Pixel coordinate grounding data:
◆ ◆ ◆ ◆

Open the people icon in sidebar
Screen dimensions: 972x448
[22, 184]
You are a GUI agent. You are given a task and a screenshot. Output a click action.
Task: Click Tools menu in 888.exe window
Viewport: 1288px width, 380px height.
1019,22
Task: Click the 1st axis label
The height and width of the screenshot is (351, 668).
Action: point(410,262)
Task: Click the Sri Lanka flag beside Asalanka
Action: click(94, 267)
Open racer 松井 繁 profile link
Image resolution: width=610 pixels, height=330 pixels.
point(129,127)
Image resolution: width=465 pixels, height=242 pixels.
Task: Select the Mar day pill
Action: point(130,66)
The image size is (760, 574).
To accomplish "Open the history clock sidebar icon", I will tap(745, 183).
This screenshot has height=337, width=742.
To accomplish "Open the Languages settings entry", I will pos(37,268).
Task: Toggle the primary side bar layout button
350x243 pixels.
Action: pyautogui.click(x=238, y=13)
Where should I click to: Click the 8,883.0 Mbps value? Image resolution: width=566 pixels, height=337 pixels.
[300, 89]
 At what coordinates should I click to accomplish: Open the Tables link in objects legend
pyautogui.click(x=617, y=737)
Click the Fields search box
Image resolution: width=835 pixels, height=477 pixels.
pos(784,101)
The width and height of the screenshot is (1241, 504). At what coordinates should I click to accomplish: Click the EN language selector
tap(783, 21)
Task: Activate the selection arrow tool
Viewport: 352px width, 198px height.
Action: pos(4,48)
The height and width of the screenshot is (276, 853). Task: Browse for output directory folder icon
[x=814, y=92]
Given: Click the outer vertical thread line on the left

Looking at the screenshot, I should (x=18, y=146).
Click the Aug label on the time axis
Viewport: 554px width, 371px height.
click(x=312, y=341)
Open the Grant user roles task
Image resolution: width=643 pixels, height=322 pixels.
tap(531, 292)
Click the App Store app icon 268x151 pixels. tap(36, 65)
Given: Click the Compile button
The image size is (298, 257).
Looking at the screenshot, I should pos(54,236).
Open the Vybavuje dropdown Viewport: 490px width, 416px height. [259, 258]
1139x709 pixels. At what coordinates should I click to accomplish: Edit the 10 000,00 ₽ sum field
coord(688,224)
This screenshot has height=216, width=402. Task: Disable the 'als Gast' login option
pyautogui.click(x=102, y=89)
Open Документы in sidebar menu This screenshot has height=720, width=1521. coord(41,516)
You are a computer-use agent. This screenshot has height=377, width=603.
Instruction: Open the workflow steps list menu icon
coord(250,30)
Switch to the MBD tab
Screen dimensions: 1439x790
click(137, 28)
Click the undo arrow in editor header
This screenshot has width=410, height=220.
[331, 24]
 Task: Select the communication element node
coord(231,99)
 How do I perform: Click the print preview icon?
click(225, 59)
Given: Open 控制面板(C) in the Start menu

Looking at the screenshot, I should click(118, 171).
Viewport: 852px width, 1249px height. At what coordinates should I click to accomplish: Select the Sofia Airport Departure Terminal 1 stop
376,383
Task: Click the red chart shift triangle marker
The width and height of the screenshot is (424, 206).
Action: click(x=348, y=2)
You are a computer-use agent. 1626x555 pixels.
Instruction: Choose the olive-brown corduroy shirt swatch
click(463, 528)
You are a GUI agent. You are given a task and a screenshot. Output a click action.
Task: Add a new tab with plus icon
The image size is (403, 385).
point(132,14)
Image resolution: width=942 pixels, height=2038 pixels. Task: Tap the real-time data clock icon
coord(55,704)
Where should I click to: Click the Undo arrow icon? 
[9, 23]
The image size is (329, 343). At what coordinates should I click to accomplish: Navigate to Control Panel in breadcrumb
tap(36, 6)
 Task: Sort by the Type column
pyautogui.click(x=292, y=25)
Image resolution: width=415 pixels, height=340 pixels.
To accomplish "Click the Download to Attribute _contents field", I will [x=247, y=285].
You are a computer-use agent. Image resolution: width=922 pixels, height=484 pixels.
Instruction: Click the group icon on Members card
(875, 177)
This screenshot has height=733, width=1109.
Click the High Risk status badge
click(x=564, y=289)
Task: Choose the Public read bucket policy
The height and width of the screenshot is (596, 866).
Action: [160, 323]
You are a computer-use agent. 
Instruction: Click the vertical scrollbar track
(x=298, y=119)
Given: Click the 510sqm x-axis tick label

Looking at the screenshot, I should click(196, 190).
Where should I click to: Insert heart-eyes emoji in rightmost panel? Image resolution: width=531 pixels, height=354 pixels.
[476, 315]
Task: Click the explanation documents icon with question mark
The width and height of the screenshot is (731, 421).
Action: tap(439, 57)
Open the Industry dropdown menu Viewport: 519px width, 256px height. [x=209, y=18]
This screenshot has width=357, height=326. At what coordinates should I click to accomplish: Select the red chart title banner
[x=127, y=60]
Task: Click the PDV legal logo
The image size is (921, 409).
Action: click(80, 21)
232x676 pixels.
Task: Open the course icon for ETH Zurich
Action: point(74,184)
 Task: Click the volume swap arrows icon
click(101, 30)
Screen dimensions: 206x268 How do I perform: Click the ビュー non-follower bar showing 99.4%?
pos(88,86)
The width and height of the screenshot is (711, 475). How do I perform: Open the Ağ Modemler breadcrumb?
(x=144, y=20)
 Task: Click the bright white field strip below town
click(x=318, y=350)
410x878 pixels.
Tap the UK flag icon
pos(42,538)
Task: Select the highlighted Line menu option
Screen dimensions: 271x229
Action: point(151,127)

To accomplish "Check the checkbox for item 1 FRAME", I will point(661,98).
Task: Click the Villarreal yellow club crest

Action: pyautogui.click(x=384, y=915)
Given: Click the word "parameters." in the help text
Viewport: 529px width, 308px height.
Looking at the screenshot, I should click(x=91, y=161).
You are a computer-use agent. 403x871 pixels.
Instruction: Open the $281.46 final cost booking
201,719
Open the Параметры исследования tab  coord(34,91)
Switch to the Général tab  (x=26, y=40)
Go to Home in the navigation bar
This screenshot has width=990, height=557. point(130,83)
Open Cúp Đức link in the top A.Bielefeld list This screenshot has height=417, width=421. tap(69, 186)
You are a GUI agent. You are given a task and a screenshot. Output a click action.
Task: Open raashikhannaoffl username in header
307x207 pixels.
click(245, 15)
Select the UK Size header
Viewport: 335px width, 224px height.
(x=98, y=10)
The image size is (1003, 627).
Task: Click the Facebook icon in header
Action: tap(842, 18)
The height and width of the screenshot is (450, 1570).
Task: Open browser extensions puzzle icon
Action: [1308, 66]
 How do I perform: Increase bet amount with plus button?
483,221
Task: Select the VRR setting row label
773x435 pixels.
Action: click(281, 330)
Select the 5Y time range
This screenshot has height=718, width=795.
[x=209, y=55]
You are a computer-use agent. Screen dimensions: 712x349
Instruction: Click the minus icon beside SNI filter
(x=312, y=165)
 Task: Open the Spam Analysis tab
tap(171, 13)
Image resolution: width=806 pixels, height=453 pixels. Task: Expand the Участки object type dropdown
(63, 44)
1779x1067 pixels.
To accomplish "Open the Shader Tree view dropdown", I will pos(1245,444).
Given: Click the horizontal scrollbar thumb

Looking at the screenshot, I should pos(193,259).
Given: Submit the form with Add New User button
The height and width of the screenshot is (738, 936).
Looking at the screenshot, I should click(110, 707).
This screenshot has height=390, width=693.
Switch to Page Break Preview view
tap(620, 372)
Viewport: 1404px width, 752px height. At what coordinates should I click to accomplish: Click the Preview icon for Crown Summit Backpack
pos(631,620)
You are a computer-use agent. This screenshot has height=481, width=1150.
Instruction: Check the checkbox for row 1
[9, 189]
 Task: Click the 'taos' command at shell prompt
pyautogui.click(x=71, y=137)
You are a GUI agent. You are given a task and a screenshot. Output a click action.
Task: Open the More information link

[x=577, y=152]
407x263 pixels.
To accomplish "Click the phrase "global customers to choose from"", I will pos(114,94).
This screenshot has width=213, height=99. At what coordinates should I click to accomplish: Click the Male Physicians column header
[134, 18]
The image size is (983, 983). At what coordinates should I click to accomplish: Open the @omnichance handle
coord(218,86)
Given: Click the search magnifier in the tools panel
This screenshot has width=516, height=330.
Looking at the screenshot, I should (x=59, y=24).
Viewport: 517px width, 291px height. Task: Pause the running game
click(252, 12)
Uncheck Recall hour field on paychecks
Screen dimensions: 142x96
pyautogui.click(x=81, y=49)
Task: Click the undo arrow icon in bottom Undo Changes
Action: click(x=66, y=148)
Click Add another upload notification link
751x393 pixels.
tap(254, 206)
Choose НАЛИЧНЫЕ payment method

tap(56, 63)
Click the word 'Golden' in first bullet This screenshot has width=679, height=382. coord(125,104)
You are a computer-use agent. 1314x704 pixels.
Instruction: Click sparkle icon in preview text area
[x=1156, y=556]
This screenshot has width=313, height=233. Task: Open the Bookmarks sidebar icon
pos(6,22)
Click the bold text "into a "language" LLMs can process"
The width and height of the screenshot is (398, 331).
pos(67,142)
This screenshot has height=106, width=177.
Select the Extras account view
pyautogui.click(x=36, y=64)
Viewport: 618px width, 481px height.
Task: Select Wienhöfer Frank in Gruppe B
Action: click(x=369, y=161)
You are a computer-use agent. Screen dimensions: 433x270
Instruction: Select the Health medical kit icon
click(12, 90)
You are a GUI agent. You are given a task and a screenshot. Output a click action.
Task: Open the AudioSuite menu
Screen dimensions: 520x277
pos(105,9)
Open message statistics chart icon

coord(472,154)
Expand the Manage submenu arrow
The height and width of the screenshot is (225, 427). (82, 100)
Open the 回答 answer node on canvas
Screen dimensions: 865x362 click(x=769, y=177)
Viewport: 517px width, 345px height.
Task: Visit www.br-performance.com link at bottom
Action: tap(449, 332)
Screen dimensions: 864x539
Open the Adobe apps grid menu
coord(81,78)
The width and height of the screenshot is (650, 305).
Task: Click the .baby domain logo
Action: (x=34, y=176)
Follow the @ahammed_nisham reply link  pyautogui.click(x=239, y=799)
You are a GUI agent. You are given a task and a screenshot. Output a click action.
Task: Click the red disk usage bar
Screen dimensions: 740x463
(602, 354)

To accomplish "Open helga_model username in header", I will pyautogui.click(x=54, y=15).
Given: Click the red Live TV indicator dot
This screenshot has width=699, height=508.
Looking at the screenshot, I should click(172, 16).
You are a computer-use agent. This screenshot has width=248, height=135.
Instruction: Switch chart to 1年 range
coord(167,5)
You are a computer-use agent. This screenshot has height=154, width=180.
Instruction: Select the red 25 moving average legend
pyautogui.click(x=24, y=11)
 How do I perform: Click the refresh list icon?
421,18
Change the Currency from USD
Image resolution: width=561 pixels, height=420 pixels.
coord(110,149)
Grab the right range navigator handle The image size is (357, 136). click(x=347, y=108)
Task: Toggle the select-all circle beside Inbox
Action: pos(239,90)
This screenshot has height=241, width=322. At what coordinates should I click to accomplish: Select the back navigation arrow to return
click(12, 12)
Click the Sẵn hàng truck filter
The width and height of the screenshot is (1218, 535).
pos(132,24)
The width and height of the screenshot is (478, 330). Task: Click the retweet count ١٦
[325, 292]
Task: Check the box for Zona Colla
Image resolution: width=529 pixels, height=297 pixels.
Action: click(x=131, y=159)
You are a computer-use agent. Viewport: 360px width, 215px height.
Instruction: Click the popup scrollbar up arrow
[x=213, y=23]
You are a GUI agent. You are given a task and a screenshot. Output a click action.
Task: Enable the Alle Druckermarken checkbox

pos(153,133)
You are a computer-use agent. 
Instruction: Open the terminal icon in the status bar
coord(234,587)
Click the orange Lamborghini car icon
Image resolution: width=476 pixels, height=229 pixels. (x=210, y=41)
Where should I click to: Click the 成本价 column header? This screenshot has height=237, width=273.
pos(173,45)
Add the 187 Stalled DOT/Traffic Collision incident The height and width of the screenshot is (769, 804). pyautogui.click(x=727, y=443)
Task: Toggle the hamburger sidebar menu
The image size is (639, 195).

◆ ◆ ◆ ◆

YOUR GOAL:
Write out exactly the lines that fall from the line with "You are a computer-use agent. 1314x704" to the line with "Screen dimensions: 864x539" in the records above, keeping both ends.

RESPONSE TO THE TASK:
You are a computer-use agent. 1314x704 pixels.
Instruction: Click sparkle icon in preview text area
[x=1156, y=556]
This screenshot has width=313, height=233. Task: Open the Bookmarks sidebar icon
pos(6,22)
Click the bold text "into a "language" LLMs can process"
The width and height of the screenshot is (398, 331).
pos(67,142)
This screenshot has height=106, width=177.
Select the Extras account view
pyautogui.click(x=36, y=64)
Viewport: 618px width, 481px height.
Task: Select Wienhöfer Frank in Gruppe B
Action: click(x=369, y=161)
You are a computer-use agent. Screen dimensions: 433x270
Instruction: Select the Health medical kit icon
click(12, 90)
You are a GUI agent. You are given a task and a screenshot. Output a click action.
Task: Open the AudioSuite menu
Screen dimensions: 520x277
pos(105,9)
Open message statistics chart icon

coord(472,154)
Expand the Manage submenu arrow
The height and width of the screenshot is (225, 427). (82, 100)
Open the 回答 answer node on canvas
Screen dimensions: 865x362 click(x=769, y=177)
Viewport: 517px width, 345px height.
Task: Visit www.br-performance.com link at bottom
Action: tap(449, 332)
Screen dimensions: 864x539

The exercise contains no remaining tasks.